The world always carries an ache, whether in our own bodies or our neighbors’ bodies. Some days we are more in tune with that ache than others. But, held within is also the promise of joy. Not “joy that pushes away sorrow” but a joy that doubles over with effervescent laughter even as we wipe tears out of our eyes or our neighbors’ eyes. When we least expect it, a bright embodied joy emerges. In this odd season, where compassion fatigue, zoom fatigue and just general fatigue are not quite yet in the rear view mirror, and yet life must go on anyway, I hope that a fall devotional on joy helps you awaken to the presence of God within the ordinary, the extraordinary, the perplexing, and the impossible. Monday through Friday from now until Advent, I will curate a scripture passage and a joy-adjacent essay or poem, and I will write a prayer to accompany word and reflection, so that we might dig deeper into who God calls us to be.
Thank you again for joining me on a journey into prayer. I am grateful for you.
Katie Snipes Lancaster
Tuesday, September 14, 2021
Rejoice in hope,
be patient in suffering,
persevere in prayer.
A Look at Joy
The difference between joy and fun is as great as the distinction between joy and a gamble of chance, or between a meaningful life and a lottery win. Joy is enduring and puts a mark on one’s attitude to living. Fun is short-term and serves amusement. True joy is only possible with one’s whole heart, whole soul, and all one’s energies. The feeling about life that underlies the party-making fun society is, I suspect, more boredom with life than true joy. True joy opens the soul, is a flow of spirits, giving our existence a certain easiness. We may have fun, but we are in joy. In true joy, the ecstatic nature of human existence comes to expression. We are created for joy. We are born for joy.

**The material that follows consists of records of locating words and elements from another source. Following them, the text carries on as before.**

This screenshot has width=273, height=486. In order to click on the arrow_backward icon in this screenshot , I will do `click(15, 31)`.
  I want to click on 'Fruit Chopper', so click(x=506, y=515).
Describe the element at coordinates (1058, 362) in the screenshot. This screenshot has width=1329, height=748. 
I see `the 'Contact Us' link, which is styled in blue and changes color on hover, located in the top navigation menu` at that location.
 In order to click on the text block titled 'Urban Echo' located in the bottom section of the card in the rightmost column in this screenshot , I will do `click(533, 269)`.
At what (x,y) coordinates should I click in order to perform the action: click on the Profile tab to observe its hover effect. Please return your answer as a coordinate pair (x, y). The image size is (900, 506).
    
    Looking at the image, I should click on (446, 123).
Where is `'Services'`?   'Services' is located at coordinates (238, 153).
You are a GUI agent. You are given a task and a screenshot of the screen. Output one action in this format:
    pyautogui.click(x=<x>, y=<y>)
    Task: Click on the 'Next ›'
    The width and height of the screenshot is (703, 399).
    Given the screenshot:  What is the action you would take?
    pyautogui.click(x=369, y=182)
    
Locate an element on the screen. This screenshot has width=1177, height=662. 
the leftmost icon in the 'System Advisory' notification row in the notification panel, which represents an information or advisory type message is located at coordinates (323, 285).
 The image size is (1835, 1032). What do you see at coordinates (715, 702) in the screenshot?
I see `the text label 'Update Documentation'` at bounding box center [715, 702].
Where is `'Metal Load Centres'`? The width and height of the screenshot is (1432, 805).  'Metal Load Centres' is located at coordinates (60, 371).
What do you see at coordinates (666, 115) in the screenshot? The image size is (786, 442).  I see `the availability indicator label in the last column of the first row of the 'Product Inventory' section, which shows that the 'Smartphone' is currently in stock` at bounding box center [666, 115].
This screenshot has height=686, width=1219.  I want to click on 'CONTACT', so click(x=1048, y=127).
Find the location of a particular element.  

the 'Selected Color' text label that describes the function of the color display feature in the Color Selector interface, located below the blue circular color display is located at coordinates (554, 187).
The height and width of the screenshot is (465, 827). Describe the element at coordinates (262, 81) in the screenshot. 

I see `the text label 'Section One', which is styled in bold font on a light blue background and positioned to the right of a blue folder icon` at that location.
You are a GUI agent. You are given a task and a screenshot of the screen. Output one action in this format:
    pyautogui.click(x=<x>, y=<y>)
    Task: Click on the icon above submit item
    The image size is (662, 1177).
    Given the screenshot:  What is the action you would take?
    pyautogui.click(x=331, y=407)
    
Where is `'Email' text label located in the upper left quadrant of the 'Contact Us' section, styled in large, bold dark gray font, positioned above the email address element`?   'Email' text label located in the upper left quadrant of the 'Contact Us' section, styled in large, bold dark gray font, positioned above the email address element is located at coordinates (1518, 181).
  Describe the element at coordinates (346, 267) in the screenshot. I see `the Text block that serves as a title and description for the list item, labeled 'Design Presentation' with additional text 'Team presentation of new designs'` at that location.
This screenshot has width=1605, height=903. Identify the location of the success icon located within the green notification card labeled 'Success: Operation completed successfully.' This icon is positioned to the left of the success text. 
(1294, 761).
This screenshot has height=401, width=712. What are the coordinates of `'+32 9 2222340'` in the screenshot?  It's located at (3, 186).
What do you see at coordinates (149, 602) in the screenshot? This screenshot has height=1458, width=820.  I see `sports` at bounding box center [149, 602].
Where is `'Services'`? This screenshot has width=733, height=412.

As Friedrich Nietzsche writes:
Joy—deeper still than misery:
Pain says: Refrain!
Yet all joy wants eternity
—wants deep, wants deep eternity.
Why is Christianity such a unique relation of joy, even though at its center stands the suffering of God and the cross of Christ? Because we remember the death of Christ in light of his resurrection, and we remember his resurrection in the splendor of the divine, eternal life that is embracing our human and mortal life already here and now. This is the logic of “how much more” (Paul Ricoeur): where sin is powerful, God’s grace is much more powerful (Romans 5:20), for Christ has died, but how much more is Christ risen and has Christ overcome death (Romans 8)! So pain too will be caught up and gathered into joy, despair into hope, and temporal death into the joy of divine life. Pains are passing, and I hear praise everlasting.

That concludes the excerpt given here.